▶ _Work to do_: Put the lines below into a Markdown table with the columns "Row" and "Line", numbering each row and skipping blank lines. Leave the pictures out of the table.

▶ _Dataset rows_:
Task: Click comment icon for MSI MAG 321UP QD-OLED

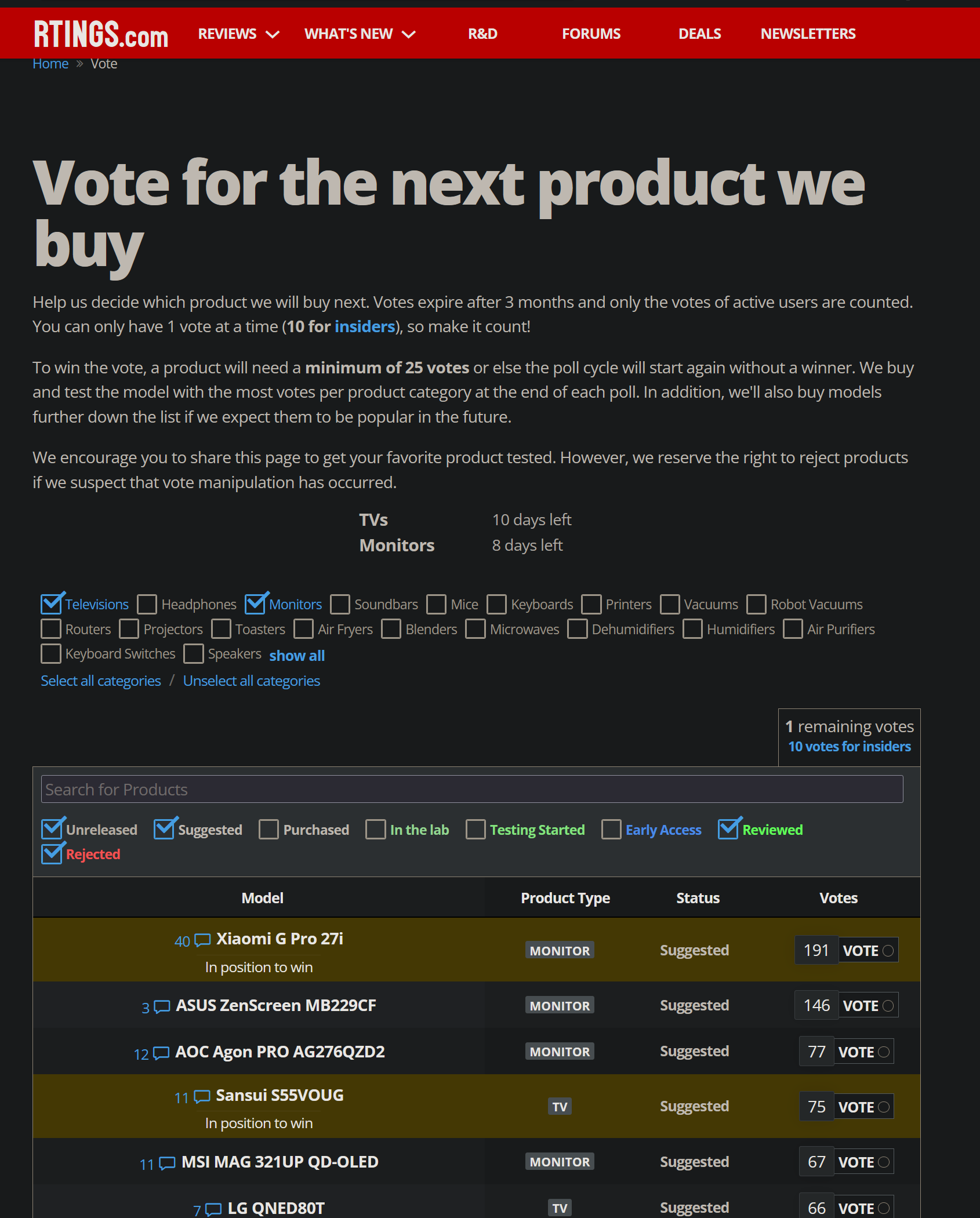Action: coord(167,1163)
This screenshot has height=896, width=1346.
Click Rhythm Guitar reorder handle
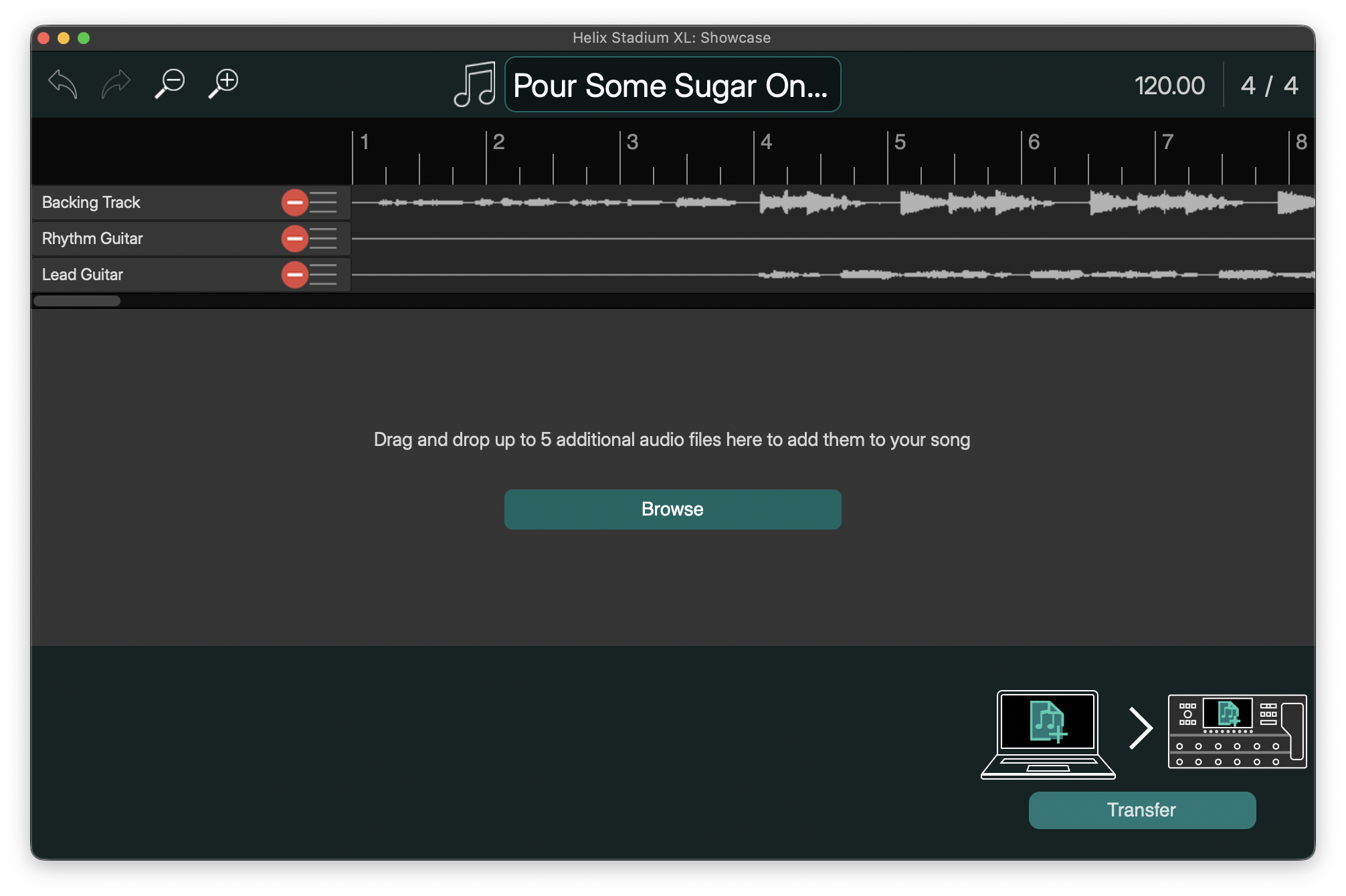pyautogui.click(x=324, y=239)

▶ _Answer in full_:
| Row | Line |
|---|---|
| 1 | Task: Click comment icon for MSI MAG 321UP QD-OLED |
| 2 | Action: coord(167,1163) |
| 3 | This screenshot has height=896, width=1346. |
| 4 | Click Rhythm Guitar reorder handle |
| 5 | pyautogui.click(x=324, y=239) |